Kutipan Halaman:
Pada abad ke 4 dimulai dengan penganiayaan yang paling besar yang diarahkan pada Gereja oleh kaisar Diokletianus. Daftar Syuhada atau Martyr yang paling panjang berasal dari abad ini. Setelah surutnya Diokletianus, terjadilah perebutan kekuasaan dalam kerajaan Romawi. Pada tahun 312, Konstantinus menghadapi peperangan melawan Maxentius dan sebelum terjadi peperangan di jembatan Milvianus di Roma, Konstantinus berdoa, serta mendapat penglihatan Salib bersinar di langit dengan tulisan “Dengan tanda ini , kalahkan”. Kemudian dia memerintahkan para prajuritnya untuk mengenakan tanda salib ini pada perisai dan jubah mereka dan akhirnya Konstantinus memenangkan pertempuran itu. Dengan menangnya Konstantinus pada pertempuran itu, maka dia memberikan kebebasan kepada orang-orang Kristen dan bahkan dia menunjukkan kecenderungannya kepada Iman Kristen itu.

Sebelum kematiannya Konstantinus membangun suatu kota di Byzantium bagi Ibu Kota yang baru dari kerajaannya dan kota itu disebut Konstantinopel ( kini disebut Istambul atau Turki) untuk menghormati dia. Konstantinus sendiri baru dibaptis diatas ranjang menjelang kematiannya pada tahun 337. Bersama dengan ibunya Maharatu Heleni,dia menemukan Salib asli Kristus di Yerusalem, serta keduanya diakui sebagai orang kudus Gereja Orthodox sampai sekarang ini. Iman Kristen diakui sebagai agama resmi kerajaan Byzantium pada tahun 380 oleh ketetapan Kaisar Theodosius. Sementara itu umat Kristen di Syria yang tinggal di kekaisaran Persia, makin mengalami aniaya karena dicurigai sebagai antek musuh kerajaan Persia, karena kerajaan Romawi yang menjadi musuh bebuyutannya sekarang telah menjadi kerajaan Kristen Byzantium.


II. Masa Konsili Agung Ekumenis Gereja Rasuliah yang Satu dan Orthodox : pada abad ke IV (tahun 325) sampai dengan abad ke VIII (tahun 787) 

Pada saat Pemerintahan Konstantinus ini, Gereja mendapatkan kembali harta miliknya, serta terbebas dari aniaya yang luar biasa, namun ketentraman Gereja ini segera diganggu oleh munculnya bidat-bidat yang berasal dari dalam. Pertama adalah munculnya aliran perpecahan “Donatisme” di Afrika utara yang dipimpin oleh Donatus, yang menolak Episkop terpilih di Karthago yang dianggap termasuk golongan “Lapsi” pada saat penganiayaan zaman Diokletianus. Bukannya Konstantianus membiarkan Gereja untuk menyelesaikan masalahnya sendiri, namun dia menggunakan kekuatan militernya pada pertama kali untuk memihak, pihak Donatis, dalam memaksakan keputusan nya. Dan dalam perpecahan Donatisme ini menyebabkan lenyap dan punahnya Gereja Afrika Utara (Libia, Maroko, Aljazair) yang dulu pernah jaya.

Tugas: Tuliskan kembali tanpa perubahan bagian kutipan halaman tentang sejarah Gereja di atas yang dimulai dengan kata-kata "Pada saat Pemerintahan" dan berakhir pada "dulu pernah jaya.".

Isi Kumpulan Data:
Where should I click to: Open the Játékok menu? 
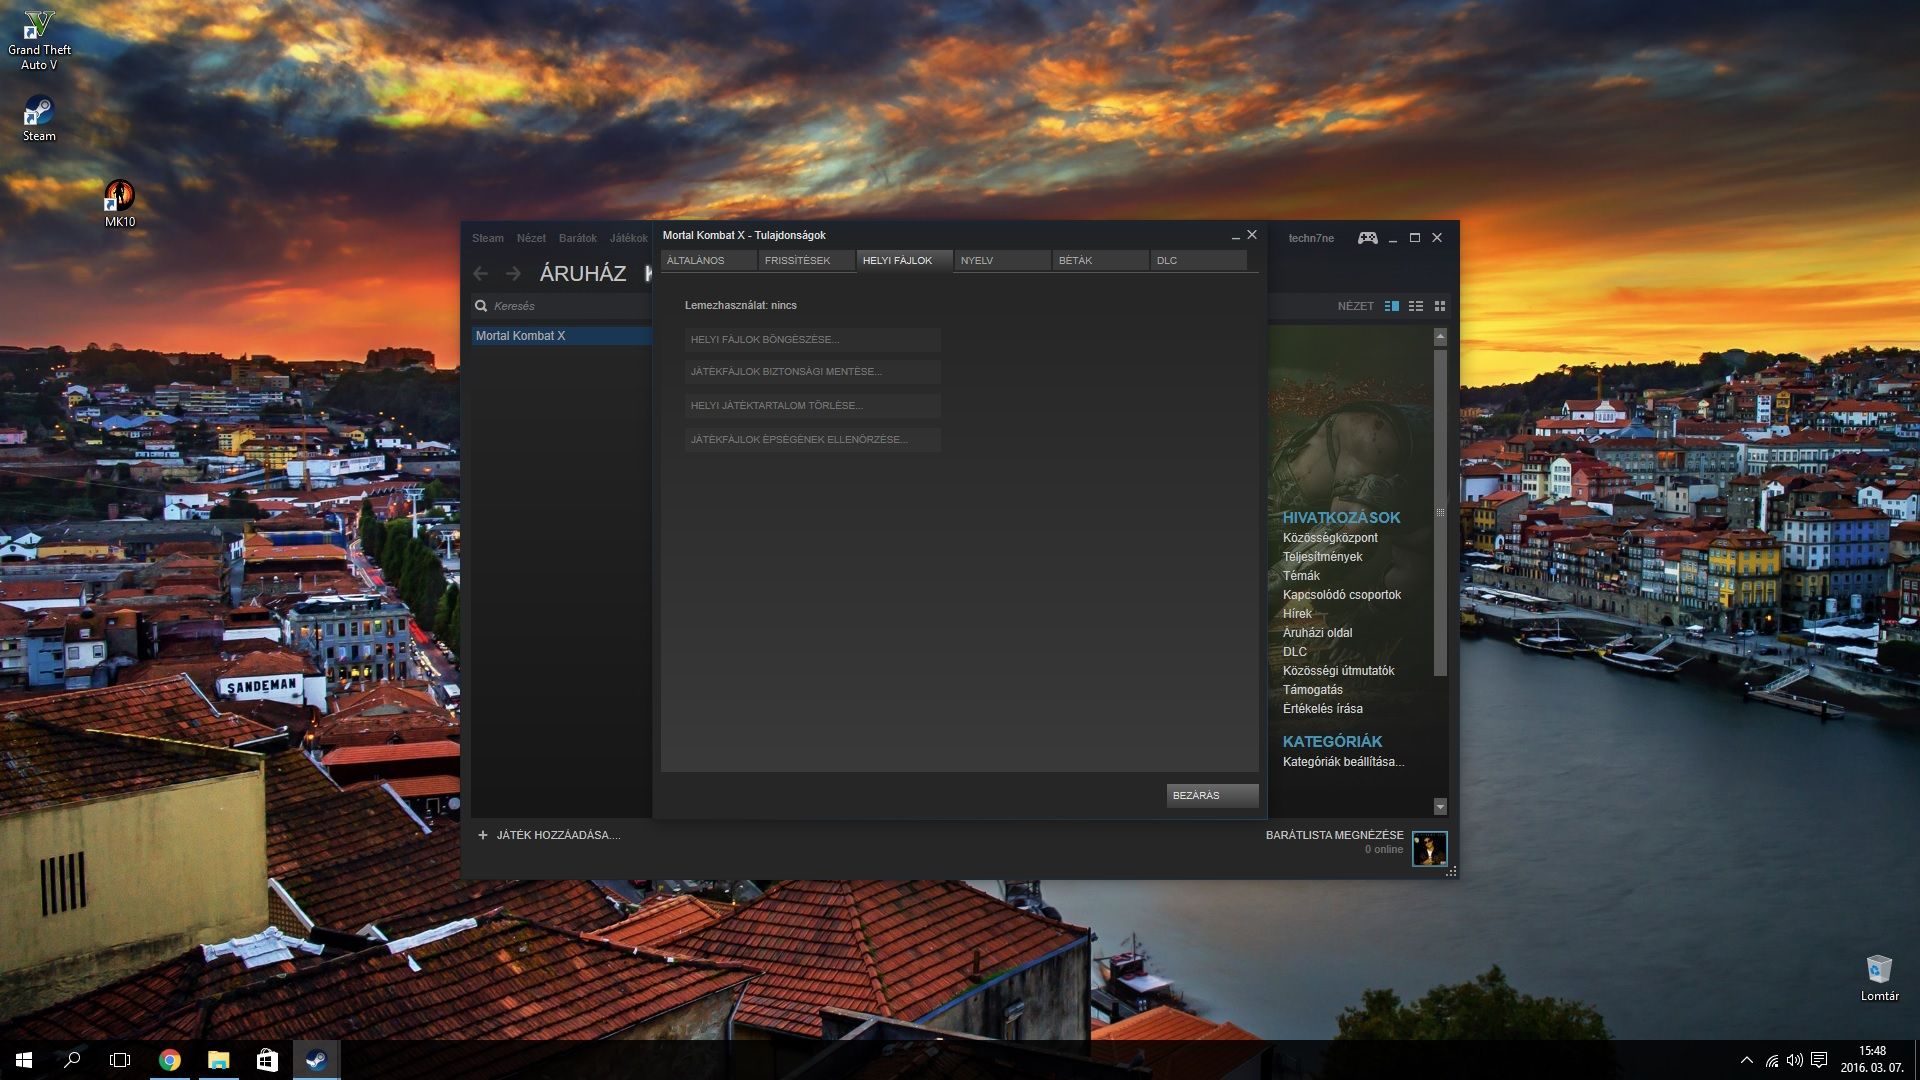click(628, 238)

Jawaban Tertulis:
Pada saat Pemerintahan Konstantinus ini, Gereja mendapatkan kembali harta miliknya, serta terbebas dari aniaya yang luar biasa, namun ketentraman Gereja ini segera diganggu oleh munculnya bidat-bidat yang berasal dari dalam. Pertama adalah munculnya aliran perpecahan “Donatisme” di Afrika utara yang dipimpin oleh Donatus, yang menolak Episkop terpilih di Karthago yang dianggap termasuk golongan “Lapsi” pada saat penganiayaan zaman Diokletianus. Bukannya Konstantianus membiarkan Gereja untuk menyelesaikan masalahnya sendiri, namun dia menggunakan kekuatan militernya pada pertama kali untuk memihak, pihak Donatis, dalam memaksakan keputusan nya. Dan dalam perpecahan Donatisme ini menyebabkan lenyap dan punahnya Gereja Afrika Utara (Libia, Maroko, Aljazair) yang dulu pernah jaya.